Page excerpt →
/---
It takes six members of staff to reposition them onto their stomach, holding tubes so they don’t get dislodged.
They are now on their stomach, oxygen levels will be assessed hourly for signs of improvement. They give me a list of jobs to do and carry on seeing the other patients.
It’s 10am, medications, nasogastric care and observations time. I make up new bags on inotropes, as they are needing more, their blood pressure has been dropping.
11am, I help turn another patient, check drugs out for another, order some medication that we’ve run out of. I need a drink, my mask is hurting my face and I can feel my face stinging from where it’s dug in.
11am to 1pm, I crack on with medication, observations, the jobs outlined by the doctors and help/support my colleagues. I observe my work buddy’s patient while they are on break.
At 13.30, I have my break, I hand over my patient to my buddy and feel the relief of my mask being off as I doff, I see bloods that need taking to the lab so I take them for my break.
13.45 – my break is the quickest part of my shift. I inhale my food and cautiously drink so I don’t run the toilet every five minutes. Not something you can do in full PPE.
14.15 – I’m back on the unit in full PPE, my colleague tells me my patients support is increasing and they have bleeped the doctors; we start more cardiac medication and take another ABG.
Their oxygen levels are really low and I have nowhere to go with the ventilator setting. I have the unwanted task of ringing my patient’s relatives, his wife.
I explain that their husband has deteriorated and the shift leader has said they can come in. They tell me they can’t come in as they are ill with Covid-19 themselves and there is no one else close enough that can come.
I listen to them cry and I hold back the tears, I tell them I’m with their husband and I won’t leave him. I don’t leave him, I stay by his side for three hours, he arrested.
CPR for 15 minutes, we got him back; he arrested again, no CPR this time, we got him back but the third time it was too much for his body and he died.
I held his hand through double gloves, I placed a knitted heart on his chest, my visor steaming up from tears in my eyes. He was 57, the same age as my mum.
I rang his wife, as the doctors were down in accident and emergency with a referral and another sick patient.
She sobbed, I explained how we did everything and I was so sorry for her loss… quite possibly the worst call I’ve ever made.
\---
Source material →
/---
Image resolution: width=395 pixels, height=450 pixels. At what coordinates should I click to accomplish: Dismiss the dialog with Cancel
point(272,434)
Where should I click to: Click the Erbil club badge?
\---
Study questions →
**1)** Quote the intensive care shift account from "They are now" to "the other patients.".
**2)** Extend the intensive care shift account by writing what comes after its last sentence.
None of the material is needed for this work.

Solved problems →
**1)**
They are now on their stomach, oxygen levels will be assessed hourly for signs of improvement. They give me a list of jobs to do and carry on seeing the other patients.

**2)**
She thanked us for trying our best, which broke my heart, as we couldn’t save him and she was alone. I couldn’t hold her hand or comfort her like we could pre-Covid-19.
I go behind the curtain and perform last offices, the final part of care I can give my patient. I tell them the words his wife told me and I hold his hand as I take off his wedding band, I put it in a plastic bag to be given to his wife.
The thoughts of my own partner go through my head and how I need to tell them I love them, and how I want to cuddle my little baby boy so much.
I ring the security team, they come shortly after, my patient goes with them and I feel a wave of sadness.
I can’t sit down and cry; I quickly check on all the staff and patients, my colleague puts their hand on my back and asks am I okay? (No, I’m not ok); I’m fine and I thank them for their support.
It’s now 18.40, evening breaks are in progress and we’ve cleaned the bed space for a new admission, as we will probably get one.
I go for my break and see a blister on my nose from my mask, I put cream on it as it stings like mad.
19.20, I check the CDs with my colleague, all accounted for; I make sure the empty bed space is set up as we are getting a new admission from A&E.
I have a quick walk round to check everyone is okay; they aren’t, various patients are getting worse and the staff are tired but know they are back in again tomorrow. They know they are fighting a battle they can’t always win.
19.45, I hand over to the night staff; I tell them about the new admission from A&E, I tell them jobs from the night before as I’ve been incredibly busy to do them all, leaving me feeling guilty and like a failure.
20.30, I get home, I strip off in my downstairs toilet, I sanitise anything I touch, my clothes go straight in the washing machine, I shower, wash away the tears, sweat and any infection.